Red blood cell exchange (RBCEx) is frequently used in the management of patients with
sickle cell disease (SCD) and
acute chest syndrome or
stroke, or to maintain target
hemoglobin S (HbS) levels. In these settings, RBCEx is a category I or II recommendation according to guidelines on the use of therapeutic
apheresis published by the American Society for
Apheresis. Matching donor red blood cells (RBCs) to recipient phenotypes (e.g., C, E,
K-antigen negative) can decrease the risk of alloimmunization in patients with multi-transfused SCD. However, this may select for donors with a higher prevalence of RBC disorders for which screening is not performed. This report describes a patient with SCD treated with RBCEx using five units negative for C, E, K, Fya, Fyb (prospectively matched), four of which were from donors with
hemoglobin variants and/or
glucose-6-phosphate dehydrogenase (
G6PD) deficiency. Pre-RBCEx HbS quantification by high performance liquid chromatography (HPLC) demonstrated 49.3% HbS and 2.8%
hemoglobin C, presumably from transfusion of a
hemoglobin C-containing RBC unit during a previous RBCEx.

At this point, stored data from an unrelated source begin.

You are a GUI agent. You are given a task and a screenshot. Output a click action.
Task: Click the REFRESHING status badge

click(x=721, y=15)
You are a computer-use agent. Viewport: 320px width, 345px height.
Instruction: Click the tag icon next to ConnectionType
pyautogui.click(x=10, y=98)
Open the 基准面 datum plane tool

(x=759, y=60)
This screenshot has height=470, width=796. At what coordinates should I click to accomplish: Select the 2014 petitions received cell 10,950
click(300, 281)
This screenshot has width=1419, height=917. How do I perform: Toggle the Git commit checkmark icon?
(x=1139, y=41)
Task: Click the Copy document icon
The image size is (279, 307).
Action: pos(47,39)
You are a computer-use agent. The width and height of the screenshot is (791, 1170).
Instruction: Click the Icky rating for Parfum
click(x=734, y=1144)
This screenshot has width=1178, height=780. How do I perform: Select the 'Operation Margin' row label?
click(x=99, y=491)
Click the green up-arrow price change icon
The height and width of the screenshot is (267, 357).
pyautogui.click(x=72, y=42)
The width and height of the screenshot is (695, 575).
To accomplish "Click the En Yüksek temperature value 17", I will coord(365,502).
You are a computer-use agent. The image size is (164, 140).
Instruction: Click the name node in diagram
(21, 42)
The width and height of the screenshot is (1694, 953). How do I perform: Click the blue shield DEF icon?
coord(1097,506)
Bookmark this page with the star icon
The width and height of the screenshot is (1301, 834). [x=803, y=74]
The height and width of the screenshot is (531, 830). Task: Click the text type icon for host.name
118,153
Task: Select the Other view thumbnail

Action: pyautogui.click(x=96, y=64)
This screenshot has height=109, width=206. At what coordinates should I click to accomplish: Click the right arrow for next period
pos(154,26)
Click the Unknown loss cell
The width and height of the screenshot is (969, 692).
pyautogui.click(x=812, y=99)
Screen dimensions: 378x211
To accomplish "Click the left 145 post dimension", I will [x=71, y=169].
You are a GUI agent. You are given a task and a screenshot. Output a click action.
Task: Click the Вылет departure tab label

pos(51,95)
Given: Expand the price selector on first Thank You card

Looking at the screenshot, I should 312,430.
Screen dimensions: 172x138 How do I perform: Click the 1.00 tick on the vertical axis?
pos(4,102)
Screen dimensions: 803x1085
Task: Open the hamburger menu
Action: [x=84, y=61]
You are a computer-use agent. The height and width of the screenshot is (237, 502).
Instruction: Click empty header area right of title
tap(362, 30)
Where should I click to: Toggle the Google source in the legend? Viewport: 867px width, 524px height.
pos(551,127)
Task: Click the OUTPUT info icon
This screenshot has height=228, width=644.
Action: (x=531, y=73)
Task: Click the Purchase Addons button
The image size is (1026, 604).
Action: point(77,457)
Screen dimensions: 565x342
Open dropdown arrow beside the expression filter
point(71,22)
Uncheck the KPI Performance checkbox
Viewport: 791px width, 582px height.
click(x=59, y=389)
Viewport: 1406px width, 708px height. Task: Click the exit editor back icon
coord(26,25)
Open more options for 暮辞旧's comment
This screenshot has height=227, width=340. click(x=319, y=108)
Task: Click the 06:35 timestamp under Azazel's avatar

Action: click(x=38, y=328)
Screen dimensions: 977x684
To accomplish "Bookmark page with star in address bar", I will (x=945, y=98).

Post-RBCEx HPLC showed the appearance of
hemoglobin G-Philadelphia. Two units were G6PD-deficient. The patient did well, but the consequences of transfusing RBC units that are G6PD-deficient and contain
hemoglobin variants are unknown. Additional studies are needed to investigate effects on storage, in-vivo RBC recovery and survival, and physiological effects following transfusion of these units. Post-RBCEx HPLC can monitor RBCEx efficiency and detect the presence of abnormal transfused units.